Novomatic: The Potential of Trivia Apps is Anything but Trivial
Business Insider recently reported on a popular new app that launched this past August. The app, described as “a trivia-styled, fast-paced mashup of ‘Who Wants to Be a Millionaire’ and ‘Jeopardy’ for the internet age” is currently only available for iOS users, but it is still one of the most popular apps on the market. The trivia app offers an interactive gameshow-like broadcast twice a day in which any user can participate by answering a series of trivia questions. One incorrect answer results in elimination, but any player who can answer each question correctly wins a portion of the day’s jackpot. The final individual payouts so far have amounted to only a few hundred dollars, depending on the number of winners each round. However, the prizes and the number of players have steadily grown with no sign of slowing.
Of course, gray market lottery and casino games are not new topics in the regulated gaming world, but this is something very different. This app is still new to the market so it remains to be seen whether it will actually develop into a disruptive element for the gaming industry.
First, what would the spread of this game or similar models mean for traditional lottery retail? It’s tempting to think that the differences between traditional lotto and an online trivia app are large enough that they would not compete for players. After all, even if the trivia app develops a more lucrative funding model, it would probably struggle to offer the massive jackpots characteristic of the traditional lottery. But such reasoning overlooks some important similarities between the two products. The trivia app broadcasts only take place at prescheduled times each day, so the game play in this respect is more similar to traditional lotto than, say, an on-demand e-casino. The trivia app is also designed to create a social experience that resembles that of the nightly lotto draw. Friends and family once gathered to watch lotto draws on television, but now the television is being replaced with personal mobile devices, the numbers with trivia questions, and tickets are no longer required at all.
Another question worth considering is: does the trivia app appeal to the same audience as the traditional lottery? Probably not, but that’s also part of the problem. The trivia app caters to the interests of Millennials—a key and challenging demographic for the lottery industry—in a way that lotteries have yet to perfect. The accepted wisdom on how to reach Millennials includes strategies like creating engaging social experiences, offering games that are fun and easy to play, and offering games that balance both skill and luck. While lotteries struggle to do these things, the trivia app achieves all of them with the added advantage that participation costs absolutely nothing!

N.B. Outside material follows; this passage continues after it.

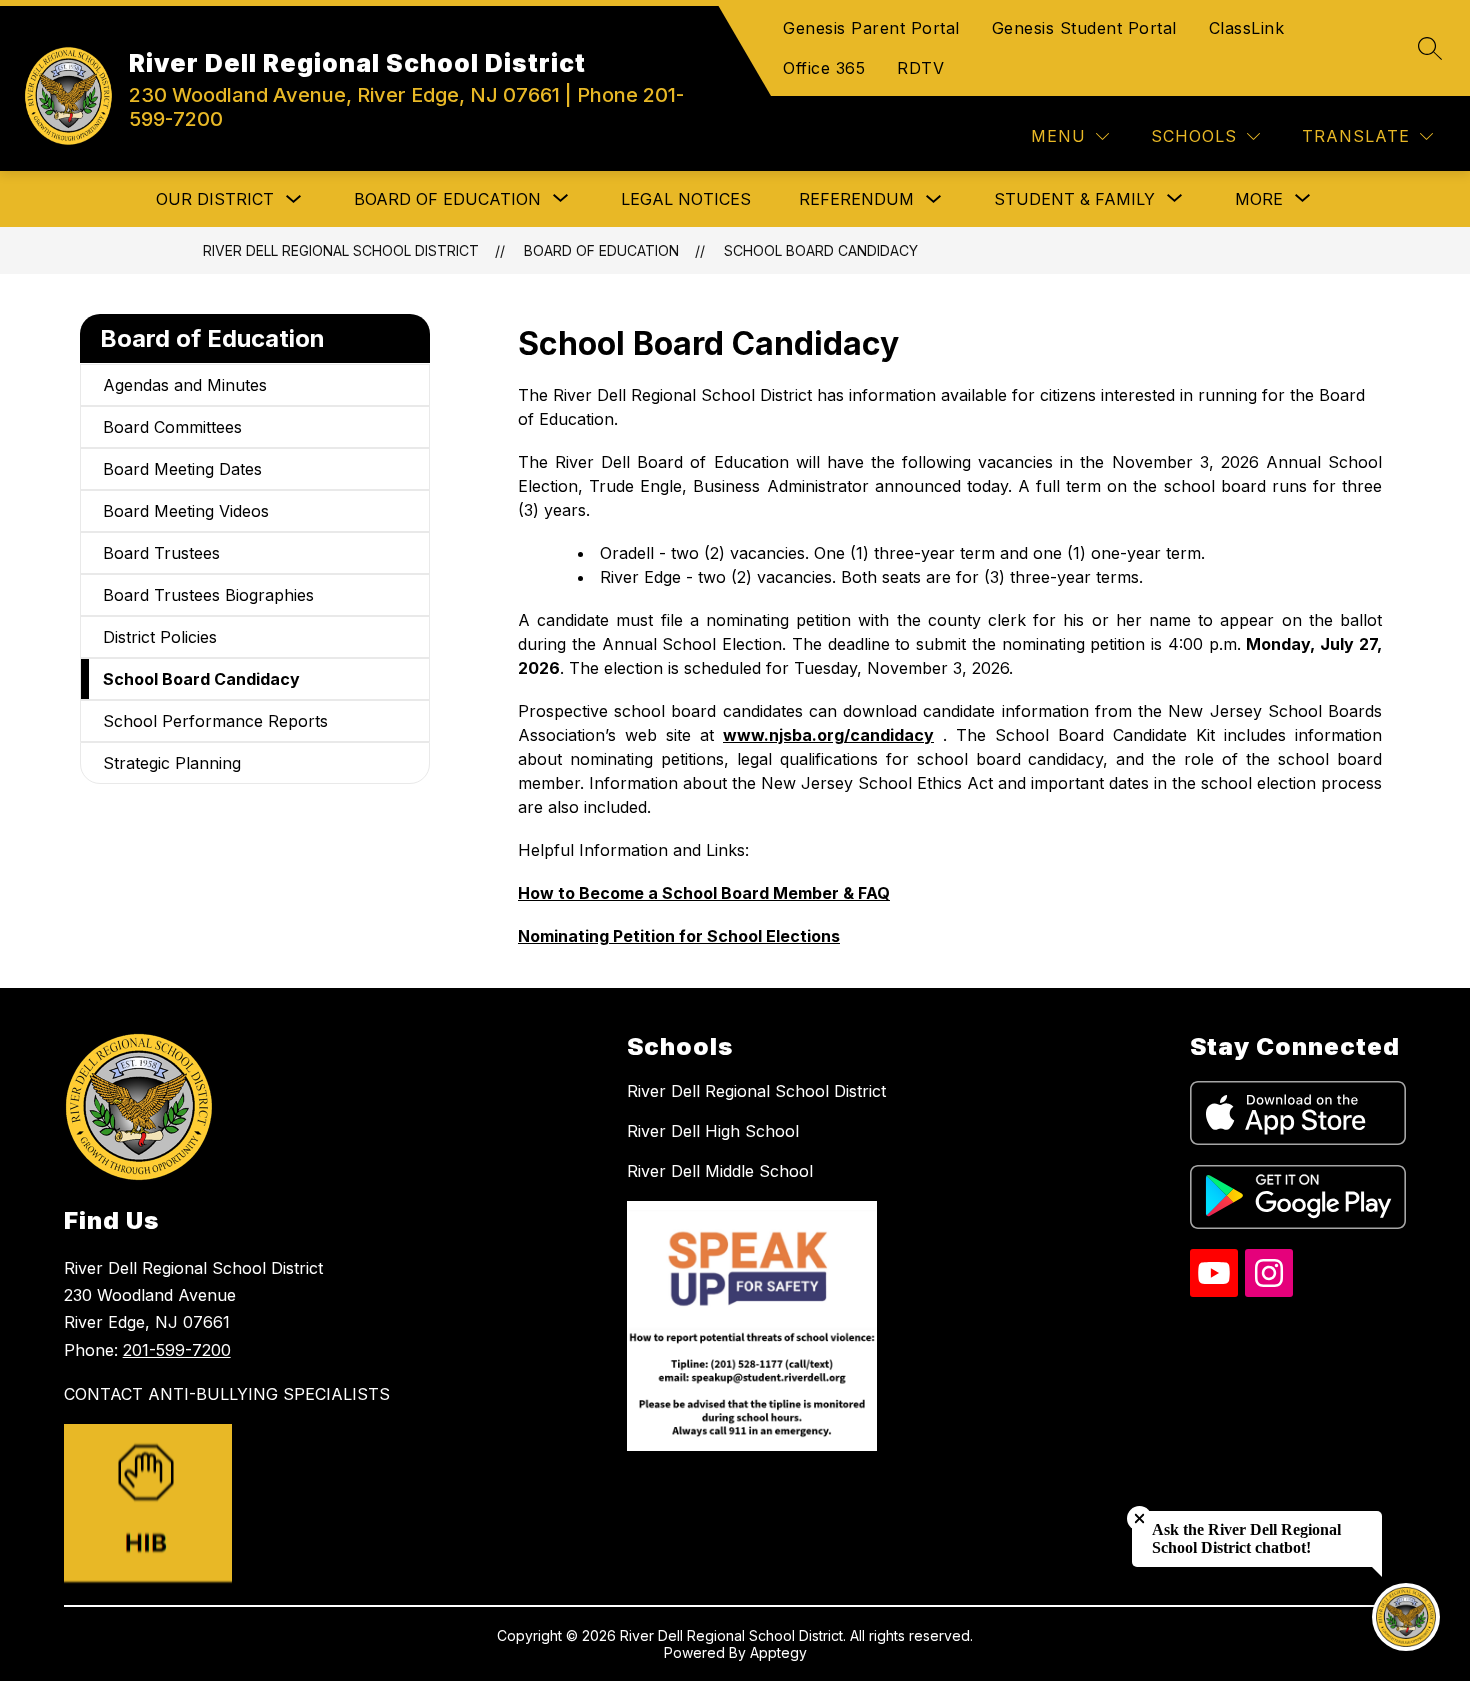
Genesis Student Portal (1084, 28)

There are, of course, more questions, but the one the lottery industry must answer now is: what should lotteries do to respond? The answer isn’t entirely clear, but what is clear is the lottery industry must recognize that fast-emerging technologies have the potential to bring about hugely disruptive changes incredibly quickly. The trivia app launched only a few months ago, but today it has over two-hundred thousand users. How many could it have a year from now? And how many might its eventual competitors have two years from now?
It’s not enough to respond to changing conditions, the lottery industry must be able to respond quickly. The challenges of today’s retail environment will require that modern lotteries move toward hardware-independent solutions, open architectures, and API-driven integrations. That means less reliance on terminals and paper tickets and more on mobile devices and apps. It also means an ability to quickly and efficiently integrate third-party games and solutions. For example, any lottery with the right combination of technology and creative thinking could work with existing products like the trivia app to offer additional in-app purchases for larger jackpots, or lotteries could develop their own games that build on the successes of existing models while raising money for good causes.
With open, flexible infrastructures, lotteries will have the tools to approach disruptive trends as opportunities rather than as threats. The tools exist and the opportunities exist, so maybe the real question is: which lotteries will be ready?